Programming Models and Runtime

Harmony

The Harmony runtime seeks to address software challenges of heterogeneous multi-core architectures by the development of a software infrastructure that reduces the complexity of effectively and efficiently using these architectures and improves productivity with minimal performance loss. In particular we seek an infrastructure that i) implements execution models that bridge from existing languages and software development practices to commodity hardware systems and thereby leverage individual accelerator vendor compilation tool chains and programming models, ii) enables portable implementations across system configurations to amortize substantial software investments, and iii) delivers high performance by adapting applications to specific available accelerator capabilities across a range of system sizes and configurations. (more...)

Ocelot

The emergence of GPGPU programming models such as CUDA and OpenCL provide avenues for general purpose application developers to leverage the computation capabilities of highly parallel SIMD GPU architectures.

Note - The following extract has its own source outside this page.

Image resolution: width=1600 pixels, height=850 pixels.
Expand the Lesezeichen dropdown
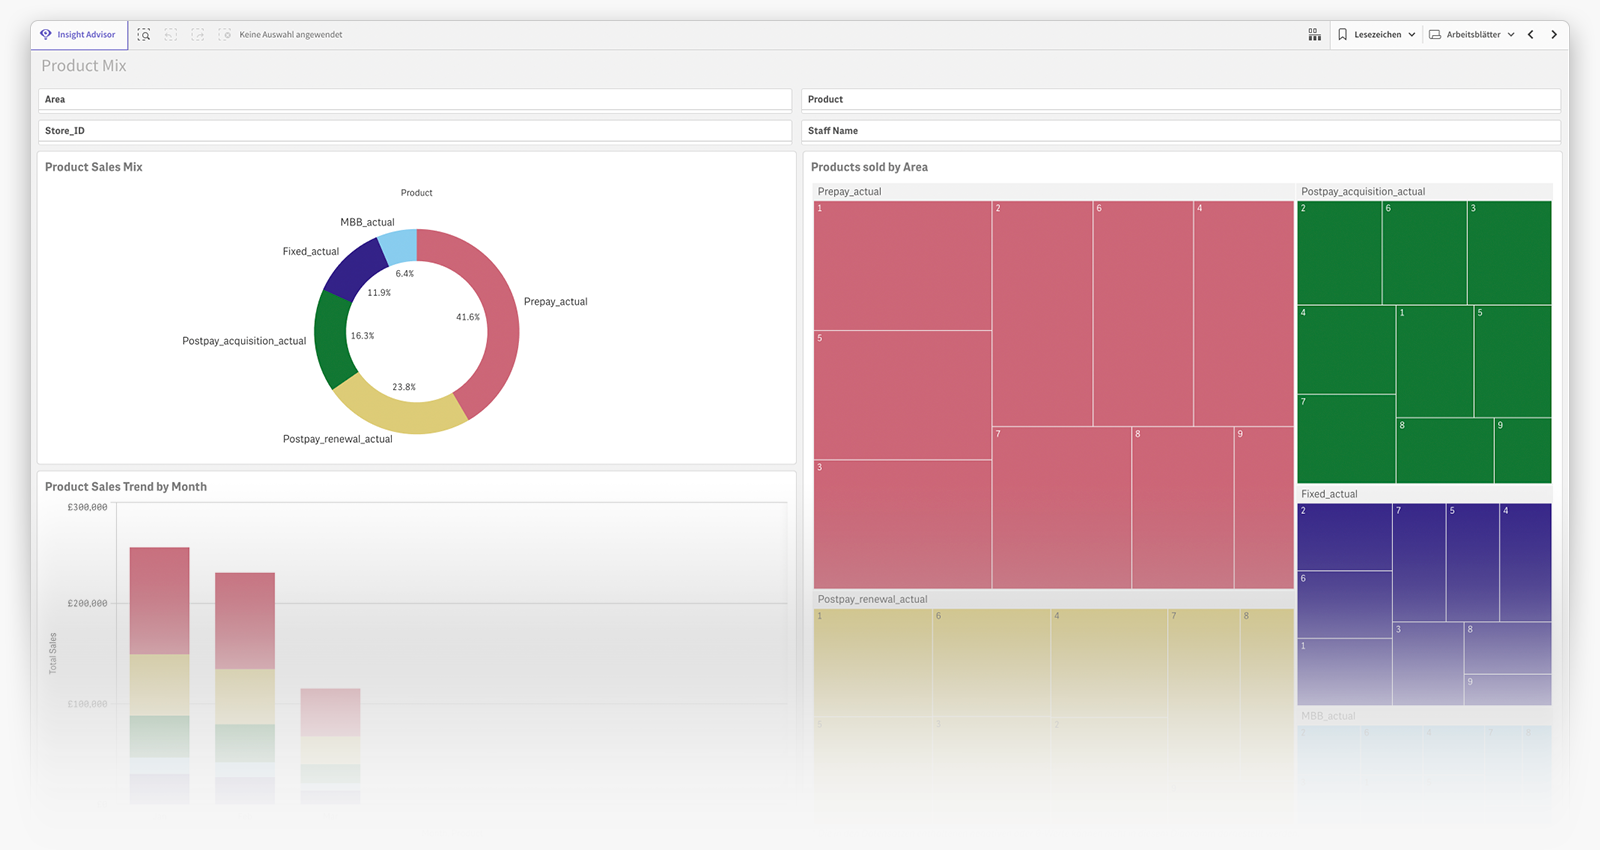click(x=1412, y=35)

PTX defines a machine model and virtual ISA for these architectures that is used commercially by NVIDIA GPUs, but is also representative of other SIMD machine models. Ocelot seeks to develop a set of tools that enable the low level analysis of GPGPU applications as well a providing a JIT compiler for diverse architectures. Our end-goal is twofold:

  1. We wish to be able to dynamically and transparently migrate applications from one processor to another in order to improve efficiency and compatibility using a combination of binary translation and emulation. For example, we can improve compatibility by running GPU applications on systems without GPU hardware. Similarly we can improve efficiency by moving parallel compute intensive workloads to accelerators and delegating less intensive programs with little parallelism to CPU cores.
  2. Additionally, we wish to be able to dynamically characterize and optimize programs, for example, by compressing highly parallel programs into single threaded loops on sequential architectures with high synchronization or context switch overhead. Ocelot allows us to gather static compile-time statistics as well as identify runtime memory access patterns, control-flow behavior, and inter-thread communication patterns. We plan to use these statistics to guide dynamic mapping of program kernels to CPUs or accelerators as well as driving low level compiler optimizations that adapt to a program's dynamic behavior.

We have completed control and dataflow analysis modules for PTX as well as an emulator for the PTX 1.3-1.4 virtual machine compatible with CUDA 2.1-2.3 applications. Our implementation is rigorously tested against the CUDA SDK, the UIUC Parboil Benchmarks, and several internal applications. We are currently working on a back end binary translator from PTX to various architectures. (more...)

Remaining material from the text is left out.